Fig. 2: Design and validation of fluorescent and luminescent FDCF synthetic biology wearables.

a, Fiber optic-embedded textiles allow excitation and emission detection of rehydrated lyophilized biosensors. Bottom, an example rehydration event shows the aqueous sample being wicked through the portals into internal reaction wells. b, Top, side diagram showing the layers of the assembled device. Contaminated splashes access the device interior through portals in the top layer. Bottom, interior view of the device, where two layers of hydrophobically patterned fabric inter-woven with POFs in a coplanar arrangement allows for embedding of FDCF reaction components and excitation/emission lighting. Excitation POFs are illuminated by LED arrays and emission POFs are bundled to an optical sensor containing a filter (for fluorescence only) and collimating lens. c, Fluorescent signal after rehydration of wFDCF constitutive sfGFP template as compared with control. Fluorescence is statistically distinguishable from the control after 14 min (*P = 0.04) and 20 min (**P = 0.002). d, Activation of wFDCF riboswitch with 1 mM theophylline compared with 0 mM theophylline control. Statistically distinguishable signals after 19.5 min (*P = 0.04) and 25 min (**P = 0.008). e, Wearable demonstration of fluorescent aptamer being activated by the presence of 50 µM DFHBI-1T substrate compared with no substrate control.

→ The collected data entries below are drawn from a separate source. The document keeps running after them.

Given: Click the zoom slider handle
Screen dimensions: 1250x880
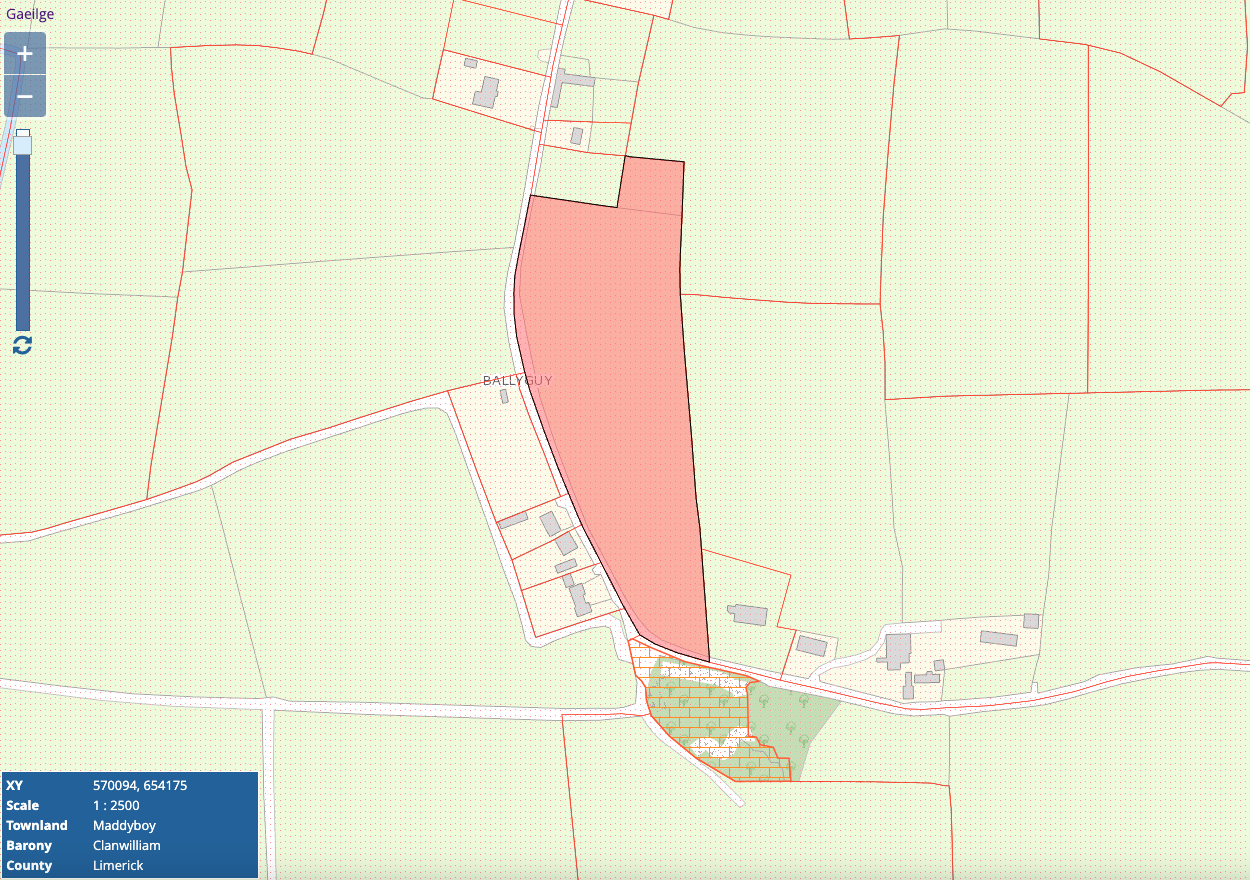Looking at the screenshot, I should 22,145.
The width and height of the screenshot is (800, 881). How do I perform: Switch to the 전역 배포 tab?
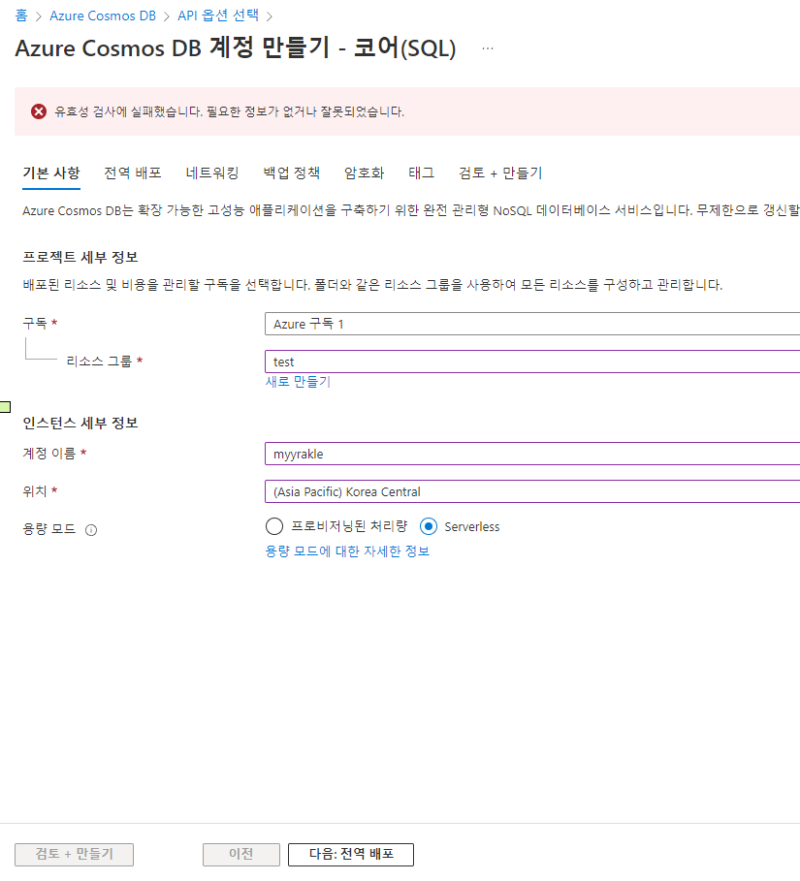point(132,173)
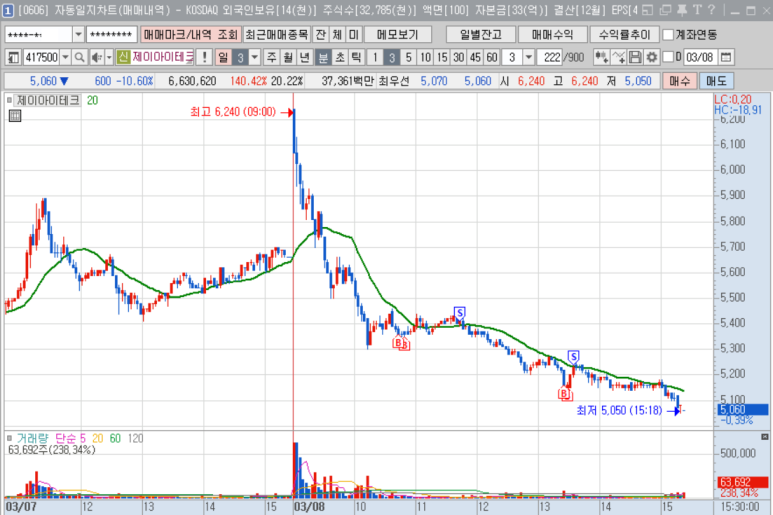Screen dimensions: 773x515
Task: Click the speaker sound icon
Action: [95, 57]
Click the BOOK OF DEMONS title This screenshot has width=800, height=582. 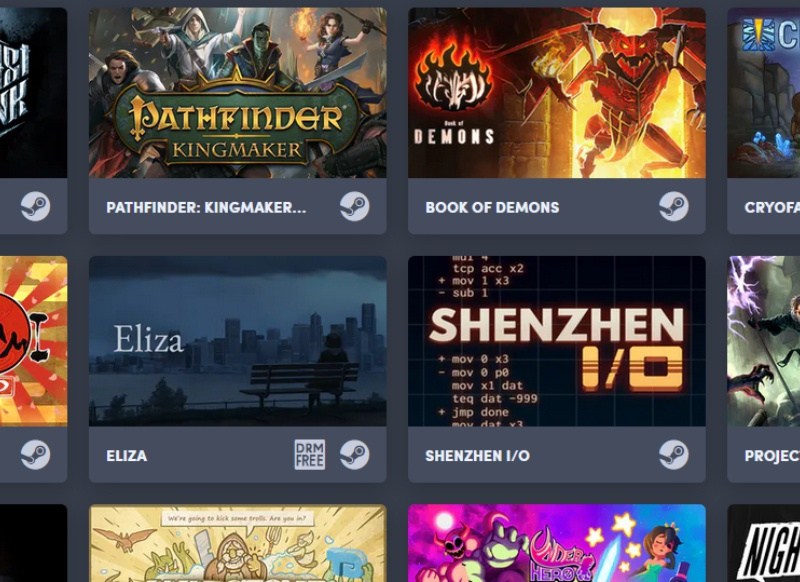[492, 208]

Fluorescent signal is statistically distinguishable after 24.5 min (*P = 0.04) and 35 min (**P = 0.01). f, An HIV toehold sensor with luminescence output. HIV RNA trigger was added at 10 µM and was statistically distinguishable from the control (*P = 0.01 at 6 min, **P = 0.005 at 7 min). g, Wearable detection of organophosphate nerve agents using a lyophilized HRP-coupled enzyme sensor with 50 mM acetylcholine with and without 3.7 mg ml⁻¹ paraoxon-ethyl (AChE inhibitor). Statistical differences from controls are indicated (*P = 0.03 at 7 min, **P = 0.001 at 9 min). All images above plots are recorded POF bundle images synchronized with the reaction time profiles. All plots show mean pixel intensity values (dark data points) ±s.d. (light colored region). Each experiment is a total of n = 9 fiber optic outputs per condition. Any fibers that were 1 s.d. below the mean of all nine fiber outputs were excluded. Statistical significance was determined by unpaired one-tailed Student’s t-test. Scale bars in brightfield images are 250 µm. ChOx, choline oxidase; Em, emission; Ex, excitation; RFU, relative fluorescence units.